- The Hill The Hill
- Coordinates: 26°15′06″S 28°03′41″E﻿ / ﻿26.25167°S 28.06139°E
- Country: South Africa
- Province: Gauteng
- Municipality: City of Johannesburg
- Main Place: Johannesburg
- Established: 1919

Area
- • Total: 1.64 km^{2} (0.63 sq mi)

Population (2011)
- • Total: 4,094
- • Density: 2,500/km^{2} (6,470/sq mi)

Racial makeup (2011)
- • Black African: 29.7%
- • Coloured: 8.6%
- • Indian/Asian: 4.7%
- • White: 55.7%
- • Other: 1.2%

First languages (2011)
- • English: 60.8%
- • Afrikaans: 11.3%
- • Zulu: 6.4%
- • Xhosa: 3.9%
- • Other: 17.6%
- Time zone: UTC+2 (SAST)
- Postal code (street): 6525

= The Hill, Gauteng =

The Hill is a suburb of Johannesburg, South Africa. The area lies in Johannesburg South and is surrounded by the suburbs of Regents Park, Rosettenville and Linmeyer. It is located in Region F of the City of Johannesburg Metropolitan Municipality.

==History==
The suburb is situated on part of an old Witwatersrand farm called Klipriviersberg.

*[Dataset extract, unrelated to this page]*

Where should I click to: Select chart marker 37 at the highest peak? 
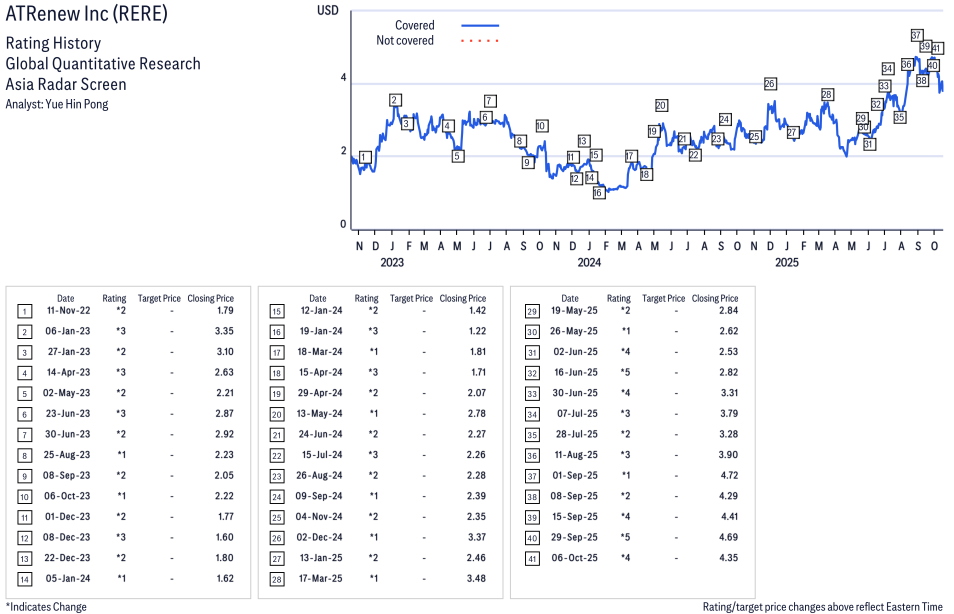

It was proclaimed as a suburb on 29 January 1919 and its name is derived from the hill it is situated upon.

==Education==
The Hill High School, a government high school, is located in the area. Another school in the suburb is an independent Anglican school named St. Martin's School. W.H. Coetzer Primary School opened in 1952 and is named after South African artist W.H. Coetzer.

==Parks and green-space==
Moffat Park lies to east of the suburb, its land donated to the City of Johannesburg by Johan Abram Moffat. On 19 May 1936 the land became a park named after him. The park consists of a portion of land once part of an old Witwatersrand farm called Klipriviersberg. The park, consisting of natural veld, is now earmarked for housing development.

==Infrastructure==
The suburb is home to South Rand Hospital, which was opened on 18 June 1954 by the Transvaal Administrator Dr William Nicol.